It is important to know how you want others to handle your estate and the artwork that you will leave behind. Organizing the work and the information about the work will ensure that it is not lost or destroyed. Some organizations work with older artists to help them with estate planning. Consider hiring a young artist or student to help you enter art data into a computer, and scan older slides and photos. Contact local service organizations to see if they have a service near you.
Typically, working artists produce a large amount of work over the course of their career and lifetime. It is never too soon to consider what to do with your artwork and artistic legacy. Imagine what would happen to your work if you did not plan ahead. How you treat your artwork can affect its value and marketability for the rest of your life and beyond.
Lots of artists do not consider this important aspect of their careers until much later in their lives. The idea of making a will can be off-putting, but if you value your work, you should read this segment and begin to think about your long-term plans.
Your Estate Planning
Creating a good estate and financial plan is an excellent way to start. Your financial security and the preservation of your assets for future generations should be in place by the time you reach 50 years of age.
Do you have a will?
Is your will up-to-date or less than five years old? It is important to keep your documents up-to-date because important decisions and the people involved in your estate can and do change.
Are there any changes in your life that would change the circumstances of your will?
Do you know your financial status and the debts/surpluses you would leave behind?

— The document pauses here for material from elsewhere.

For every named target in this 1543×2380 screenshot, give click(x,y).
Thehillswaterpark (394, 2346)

Keep a list of where all of your important financial information and documents are stored, and give a copy to someone you trust.
How to Start
Document and inventory all of your work and enter it into your Artwork Inventory. This includes art at home, in your studio, storage areas, galleries, and on display at outside locations. Include all artwork you have ever made, as well as work owned by collectors, so it will be easy to find your work in the future in case you will ever have a retrospective.
Artists often amass a collection of artwork by other artists, friends, and colleagues. You should treat this collection with the same professionalism as your own work. Archive this work, maintain accurate records, and have a plan in place for this work should something happen to you at a later date.

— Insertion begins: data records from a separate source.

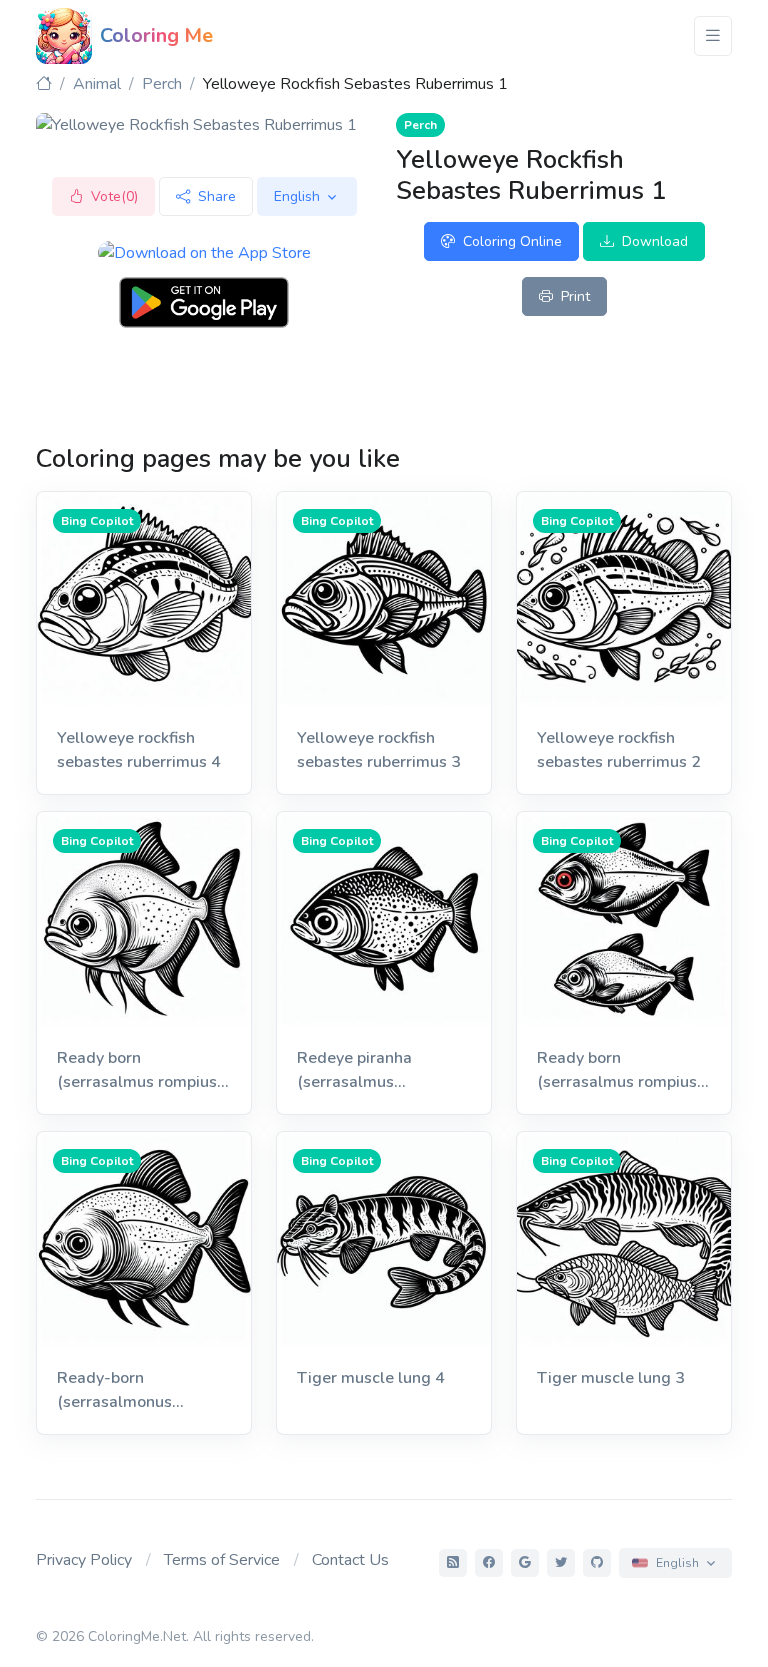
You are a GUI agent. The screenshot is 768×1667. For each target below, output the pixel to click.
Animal (97, 84)
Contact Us (350, 1560)
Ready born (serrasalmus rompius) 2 (619, 1070)
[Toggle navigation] (713, 36)
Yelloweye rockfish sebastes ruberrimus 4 (139, 750)
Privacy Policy (84, 1560)
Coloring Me (156, 35)
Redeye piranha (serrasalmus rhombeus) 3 (354, 1070)
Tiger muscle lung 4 (371, 1378)
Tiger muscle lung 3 (611, 1378)
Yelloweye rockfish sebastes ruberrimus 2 (619, 750)
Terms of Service (222, 1560)
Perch (162, 84)
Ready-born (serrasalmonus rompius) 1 (114, 1390)
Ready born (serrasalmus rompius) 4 (139, 1070)
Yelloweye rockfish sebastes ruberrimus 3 (379, 750)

Organize all information related to your art and your career as an artist, including notes, show reviews, photographs, invoices, personal journals, and correspondences from artists, friends, dealers, and collectors.
Sign, date, and title all your artwork legibly.
Price your work, or get an appraisal.
Have a marketing plan for your work after you’re gone.
Assign an executor. Find someone you trust and make sure she/he is willing to take on this role.
Assign a power of attorney. In the unlikely event that you are incapacitated and unable to make decisions regarding your estate, you need to assign a power of attorney. Select the person you can trust to make decisions both medically and professionally in your proxy. Many people prepare for when they pass away but do not plan for situations where they need someone to be a voice during a trying medical issue.
Make sure the executor knows where things are stored, and how to find complete contact information for your dealers, representatives, and agents. It is crucial to explain to the executor how to work with these people. If you have not found someone with art business experience to represent or handle your art, now is a good time to start looking.
Make sure your executor, heirs, dealers, agents, and representatives understand what you want to do with your art (without trying to micro manage). Never assume that people automatically know what to do. Put your preferences in writing.
Give all concerned parties opportunities to ask questions, offer opinions, and make suggestions regarding the future of your art and your legacy as an artist.
Leave clear instructions on how your art is to be divided among family members, institutions, galleries, and other relevant parties. Make sure that everyone understands what they are going to get and, if necessary, why they are getting it.